**Task brief:**
Update the records below by changing every "computer-use agent" to "screen agent" and leave all other text as it is.

**Dataset excerpt:**
+ + + + + + +

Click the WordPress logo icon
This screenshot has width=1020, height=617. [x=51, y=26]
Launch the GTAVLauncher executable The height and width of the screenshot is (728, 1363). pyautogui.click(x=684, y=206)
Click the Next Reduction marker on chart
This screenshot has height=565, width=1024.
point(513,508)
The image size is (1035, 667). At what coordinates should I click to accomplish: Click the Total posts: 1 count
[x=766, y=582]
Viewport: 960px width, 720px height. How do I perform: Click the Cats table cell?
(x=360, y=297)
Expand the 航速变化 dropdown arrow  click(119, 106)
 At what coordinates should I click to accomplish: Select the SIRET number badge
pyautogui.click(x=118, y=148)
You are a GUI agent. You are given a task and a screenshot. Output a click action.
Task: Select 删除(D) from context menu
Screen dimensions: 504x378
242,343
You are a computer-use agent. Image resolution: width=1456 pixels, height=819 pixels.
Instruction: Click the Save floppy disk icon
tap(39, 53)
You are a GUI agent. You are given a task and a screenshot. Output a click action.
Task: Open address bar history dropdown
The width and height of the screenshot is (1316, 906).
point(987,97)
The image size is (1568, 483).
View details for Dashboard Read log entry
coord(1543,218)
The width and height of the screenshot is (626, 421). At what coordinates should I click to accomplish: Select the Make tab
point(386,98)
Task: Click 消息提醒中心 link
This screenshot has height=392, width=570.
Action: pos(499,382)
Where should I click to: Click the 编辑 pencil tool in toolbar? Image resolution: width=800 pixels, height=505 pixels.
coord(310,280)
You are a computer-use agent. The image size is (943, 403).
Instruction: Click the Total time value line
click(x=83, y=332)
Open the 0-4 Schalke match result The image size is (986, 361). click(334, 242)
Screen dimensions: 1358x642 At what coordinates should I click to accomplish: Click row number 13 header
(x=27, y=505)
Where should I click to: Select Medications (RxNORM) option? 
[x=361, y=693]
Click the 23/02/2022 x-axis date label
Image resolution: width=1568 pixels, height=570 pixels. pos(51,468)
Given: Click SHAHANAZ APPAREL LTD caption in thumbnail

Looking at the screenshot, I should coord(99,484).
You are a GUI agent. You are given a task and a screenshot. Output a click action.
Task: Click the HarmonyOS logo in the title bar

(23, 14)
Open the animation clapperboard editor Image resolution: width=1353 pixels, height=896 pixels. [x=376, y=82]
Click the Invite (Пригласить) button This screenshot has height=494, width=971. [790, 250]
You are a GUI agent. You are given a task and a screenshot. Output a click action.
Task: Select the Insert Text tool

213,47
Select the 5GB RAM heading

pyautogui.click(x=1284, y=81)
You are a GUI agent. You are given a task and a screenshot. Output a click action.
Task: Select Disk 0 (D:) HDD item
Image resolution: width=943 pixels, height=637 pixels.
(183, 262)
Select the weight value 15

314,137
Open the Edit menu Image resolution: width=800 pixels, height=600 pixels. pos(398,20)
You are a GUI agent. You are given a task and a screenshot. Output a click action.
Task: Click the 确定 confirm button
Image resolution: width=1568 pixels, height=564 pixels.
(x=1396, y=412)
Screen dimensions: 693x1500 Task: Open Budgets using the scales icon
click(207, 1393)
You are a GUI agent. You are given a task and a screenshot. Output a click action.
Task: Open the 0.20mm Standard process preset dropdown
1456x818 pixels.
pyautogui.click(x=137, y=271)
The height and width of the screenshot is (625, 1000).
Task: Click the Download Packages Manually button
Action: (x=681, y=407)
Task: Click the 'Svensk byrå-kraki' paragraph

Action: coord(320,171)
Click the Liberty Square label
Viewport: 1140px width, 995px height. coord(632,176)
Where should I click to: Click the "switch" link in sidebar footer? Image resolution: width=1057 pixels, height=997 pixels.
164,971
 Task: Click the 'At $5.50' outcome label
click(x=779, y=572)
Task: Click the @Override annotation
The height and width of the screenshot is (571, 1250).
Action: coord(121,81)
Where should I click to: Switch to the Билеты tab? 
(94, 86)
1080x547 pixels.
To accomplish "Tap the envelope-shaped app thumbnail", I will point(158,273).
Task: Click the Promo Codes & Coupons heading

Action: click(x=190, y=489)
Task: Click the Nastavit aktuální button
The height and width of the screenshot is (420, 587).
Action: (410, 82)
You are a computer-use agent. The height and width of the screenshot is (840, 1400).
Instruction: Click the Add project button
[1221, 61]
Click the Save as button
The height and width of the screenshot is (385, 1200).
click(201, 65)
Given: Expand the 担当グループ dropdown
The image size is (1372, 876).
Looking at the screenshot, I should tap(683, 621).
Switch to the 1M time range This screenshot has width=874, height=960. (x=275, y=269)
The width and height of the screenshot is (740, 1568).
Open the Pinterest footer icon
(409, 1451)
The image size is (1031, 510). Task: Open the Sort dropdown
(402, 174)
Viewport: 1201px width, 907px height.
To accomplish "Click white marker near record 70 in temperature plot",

+ + + + + + +

**Correct answer:**
Click the WordPress logo icon
This screenshot has width=1020, height=617. [x=51, y=26]
Launch the GTAVLauncher executable The height and width of the screenshot is (728, 1363). pyautogui.click(x=684, y=206)
Click the Next Reduction marker on chart
This screenshot has height=565, width=1024.
point(513,508)
The image size is (1035, 667). At what coordinates should I click to accomplish: Click the Total posts: 1 count
[x=766, y=582]
Viewport: 960px width, 720px height. How do I perform: Click the Cats table cell?
(x=360, y=297)
Expand the 航速变化 dropdown arrow  click(119, 106)
 At what coordinates should I click to accomplish: Select the SIRET number badge
pyautogui.click(x=118, y=148)
You are a GUI agent. You are given a task and a screenshot. Output a click action.
Task: Select 删除(D) from context menu
Screen dimensions: 504x378
242,343
You are a screen agent. Image resolution: width=1456 pixels, height=819 pixels.
Instruction: Click the Save floppy disk icon
tap(39, 53)
You are a GUI agent. You are given a task and a screenshot. Output a click action.
Task: Open address bar history dropdown
The width and height of the screenshot is (1316, 906).
point(987,97)
The image size is (1568, 483).
View details for Dashboard Read log entry
coord(1543,218)
The width and height of the screenshot is (626, 421). At what coordinates should I click to accomplish: Select the Make tab
point(386,98)
Task: Click 消息提醒中心 link
This screenshot has height=392, width=570.
Action: pos(499,382)
Where should I click to: Click the 编辑 pencil tool in toolbar? Image resolution: width=800 pixels, height=505 pixels.
coord(310,280)
You are a screen agent. The image size is (943, 403).
Instruction: Click the Total time value line
click(x=83, y=332)
Open the 0-4 Schalke match result The image size is (986, 361). click(334, 242)
Screen dimensions: 1358x642 At what coordinates should I click to accomplish: Click row number 13 header
(x=27, y=505)
Where should I click to: Select Medications (RxNORM) option? 
[x=361, y=693]
Click the 23/02/2022 x-axis date label
Image resolution: width=1568 pixels, height=570 pixels. pos(51,468)
Given: Click SHAHANAZ APPAREL LTD caption in thumbnail

Looking at the screenshot, I should coord(99,484).
You are a GUI agent. You are given a task and a screenshot. Output a click action.
Task: Click the HarmonyOS logo in the title bar

(23, 14)
Open the animation clapperboard editor Image resolution: width=1353 pixels, height=896 pixels. [x=376, y=82]
Click the Invite (Пригласить) button This screenshot has height=494, width=971. [790, 250]
You are a GUI agent. You are given a task and a screenshot. Output a click action.
Task: Select the Insert Text tool

213,47
Select the 5GB RAM heading

pyautogui.click(x=1284, y=81)
You are a GUI agent. You are given a task and a screenshot. Output a click action.
Task: Select Disk 0 (D:) HDD item
Image resolution: width=943 pixels, height=637 pixels.
(183, 262)
Select the weight value 15

314,137
Open the Edit menu Image resolution: width=800 pixels, height=600 pixels. pos(398,20)
You are a GUI agent. You are given a task and a screenshot. Output a click action.
Task: Click the 确定 confirm button
Image resolution: width=1568 pixels, height=564 pixels.
(x=1396, y=412)
Screen dimensions: 693x1500 Task: Open Budgets using the scales icon
click(207, 1393)
You are a GUI agent. You are given a task and a screenshot. Output a click action.
Task: Open the 0.20mm Standard process preset dropdown
1456x818 pixels.
pyautogui.click(x=137, y=271)
The height and width of the screenshot is (625, 1000).
Task: Click the Download Packages Manually button
Action: (x=681, y=407)
Task: Click the 'Svensk byrå-kraki' paragraph

Action: coord(320,171)
Click the Liberty Square label
Viewport: 1140px width, 995px height. coord(632,176)
Where should I click to: Click the "switch" link in sidebar footer? Image resolution: width=1057 pixels, height=997 pixels.
164,971
 Task: Click the 'At $5.50' outcome label
click(x=779, y=572)
Task: Click the @Override annotation
The height and width of the screenshot is (571, 1250).
Action: coord(121,81)
Where should I click to: Switch to the Билеты tab? 
(94, 86)
1080x547 pixels.
To accomplish "Tap the envelope-shaped app thumbnail", I will point(158,273).
Task: Click the Promo Codes & Coupons heading

Action: click(x=190, y=489)
Task: Click the Nastavit aktuální button
The height and width of the screenshot is (420, 587).
Action: (410, 82)
You are a screen agent. The height and width of the screenshot is (840, 1400).
Instruction: Click the Add project button
[1221, 61]
Click the Save as button
The height and width of the screenshot is (385, 1200).
click(201, 65)
Given: Expand the 担当グループ dropdown
The image size is (1372, 876).
Looking at the screenshot, I should tap(683, 621).
Switch to the 1M time range This screenshot has width=874, height=960. (x=275, y=269)
The width and height of the screenshot is (740, 1568).
Open the Pinterest footer icon
(409, 1451)
The image size is (1031, 510). Task: Open the Sort dropdown
(402, 174)
Viewport: 1201px width, 907px height.
To accomplish "Click white marker near record 70 in temperature plot",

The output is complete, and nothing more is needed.